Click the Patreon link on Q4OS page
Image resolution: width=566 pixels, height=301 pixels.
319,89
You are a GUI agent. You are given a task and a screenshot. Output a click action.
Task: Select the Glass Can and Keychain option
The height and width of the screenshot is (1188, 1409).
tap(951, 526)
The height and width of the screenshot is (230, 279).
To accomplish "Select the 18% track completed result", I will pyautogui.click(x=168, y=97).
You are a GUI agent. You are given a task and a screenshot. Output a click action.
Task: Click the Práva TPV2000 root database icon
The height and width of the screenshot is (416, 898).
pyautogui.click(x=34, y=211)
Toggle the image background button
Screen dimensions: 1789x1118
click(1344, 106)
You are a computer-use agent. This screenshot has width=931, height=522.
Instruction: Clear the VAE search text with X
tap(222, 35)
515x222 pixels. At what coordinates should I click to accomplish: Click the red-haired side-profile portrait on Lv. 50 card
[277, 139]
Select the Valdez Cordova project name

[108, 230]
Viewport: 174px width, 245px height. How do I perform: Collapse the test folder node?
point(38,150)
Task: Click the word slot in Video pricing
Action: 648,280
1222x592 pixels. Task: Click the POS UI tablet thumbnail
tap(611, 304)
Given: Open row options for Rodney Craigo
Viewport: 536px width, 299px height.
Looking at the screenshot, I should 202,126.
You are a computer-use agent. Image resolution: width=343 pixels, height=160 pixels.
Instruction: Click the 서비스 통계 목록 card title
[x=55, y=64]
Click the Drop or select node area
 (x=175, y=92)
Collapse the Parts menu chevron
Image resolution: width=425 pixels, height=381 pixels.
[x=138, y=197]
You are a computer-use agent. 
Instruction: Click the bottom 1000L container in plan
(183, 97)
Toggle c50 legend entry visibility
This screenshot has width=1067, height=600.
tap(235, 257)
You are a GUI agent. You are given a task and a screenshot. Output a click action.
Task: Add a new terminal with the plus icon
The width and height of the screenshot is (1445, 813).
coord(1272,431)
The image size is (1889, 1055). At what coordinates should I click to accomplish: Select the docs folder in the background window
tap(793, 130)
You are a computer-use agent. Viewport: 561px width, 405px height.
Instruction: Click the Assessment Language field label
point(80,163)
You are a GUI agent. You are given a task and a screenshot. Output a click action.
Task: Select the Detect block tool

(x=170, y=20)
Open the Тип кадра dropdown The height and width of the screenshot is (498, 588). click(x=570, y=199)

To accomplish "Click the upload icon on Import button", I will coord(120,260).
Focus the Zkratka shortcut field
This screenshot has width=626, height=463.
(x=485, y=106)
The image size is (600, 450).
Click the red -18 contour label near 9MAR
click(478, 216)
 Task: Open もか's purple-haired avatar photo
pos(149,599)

What you have to do
Lay out every line of the listing above as a Markdown table with the columns Row and Line, numbering the rows in order and leaving out blank lines.

Output of the task
| Row | Line |
|---|---|
| 1 | Click the Patreon link on Q4OS page |
| 2 | Image resolution: width=566 pixels, height=301 pixels. |
| 3 | 319,89 |
| 4 | You are a GUI agent. You are given a task and a screenshot. Output a click action. |
| 5 | Task: Select the Glass Can and Keychain option |
| 6 | The height and width of the screenshot is (1188, 1409). |
| 7 | tap(951, 526) |
| 8 | The height and width of the screenshot is (230, 279). |
| 9 | To accomplish "Select the 18% track completed result", I will pyautogui.click(x=168, y=97). |
| 10 | You are a GUI agent. You are given a task and a screenshot. Output a click action. |
| 11 | Task: Click the Práva TPV2000 root database icon |
| 12 | The height and width of the screenshot is (416, 898). |
| 13 | pyautogui.click(x=34, y=211) |
| 14 | Toggle the image background button |
| 15 | Screen dimensions: 1789x1118 |
| 16 | click(1344, 106) |
| 17 | You are a computer-use agent. This screenshot has width=931, height=522. |
| 18 | Instruction: Clear the VAE search text with X |
| 19 | tap(222, 35) |
| 20 | 515x222 pixels. At what coordinates should I click to accomplish: Click the red-haired side-profile portrait on Lv. 50 card |
| 21 | [277, 139] |
| 22 | Select the Valdez Cordova project name |
| 23 | [108, 230] |
| 24 | Viewport: 174px width, 245px height. How do I perform: Collapse the test folder node? |
| 25 | point(38,150) |
| 26 | Task: Click the word slot in Video pricing |
| 27 | Action: 648,280 |
| 28 | 1222x592 pixels. Task: Click the POS UI tablet thumbnail |
| 29 | tap(611, 304) |
| 30 | Given: Open row options for Rodney Craigo |
| 31 | Viewport: 536px width, 299px height. |
| 32 | Looking at the screenshot, I should 202,126. |
| 33 | You are a computer-use agent. Image resolution: width=343 pixels, height=160 pixels. |
| 34 | Instruction: Click the 서비스 통계 목록 card title |
| 35 | [x=55, y=64] |
| 36 | Click the Drop or select node area |
| 37 |  (x=175, y=92) |
| 38 | Collapse the Parts menu chevron |
| 39 | Image resolution: width=425 pixels, height=381 pixels. |
| 40 | [x=138, y=197] |
| 41 | You are a computer-use agent.  |
| 42 | Instruction: Click the bottom 1000L container in plan |
| 43 | (183, 97) |
| 44 | Toggle c50 legend entry visibility |
| 45 | This screenshot has width=1067, height=600. |
| 46 | tap(235, 257) |
| 47 | You are a GUI agent. You are given a task and a screenshot. Output a click action. |
| 48 | Task: Add a new terminal with the plus icon |
| 49 | The width and height of the screenshot is (1445, 813). |
| 50 | coord(1272,431) |
| 51 | The image size is (1889, 1055). At what coordinates should I click to accomplish: Select the docs folder in the background window |
| 52 | tap(793, 130) |
| 53 | You are a computer-use agent. Viewport: 561px width, 405px height. |
| 54 | Instruction: Click the Assessment Language field label |
| 55 | point(80,163) |
| 56 | You are a GUI agent. You are given a task and a screenshot. Output a click action. |
| 57 | Task: Select the Detect block tool |
| 58 | (x=170, y=20) |
| 59 | Open the Тип кадра dropdown The height and width of the screenshot is (498, 588). click(x=570, y=199) |
| 60 | To accomplish "Click the upload icon on Import button", I will coord(120,260). |
| 61 | Focus the Zkratka shortcut field |
| 62 | This screenshot has width=626, height=463. |
| 63 | (x=485, y=106) |
| 64 | The image size is (600, 450). |
| 65 | Click the red -18 contour label near 9MAR |
| 66 | click(478, 216) |
| 67 |  Task: Open もか's purple-haired avatar photo |
| 68 | pos(149,599) |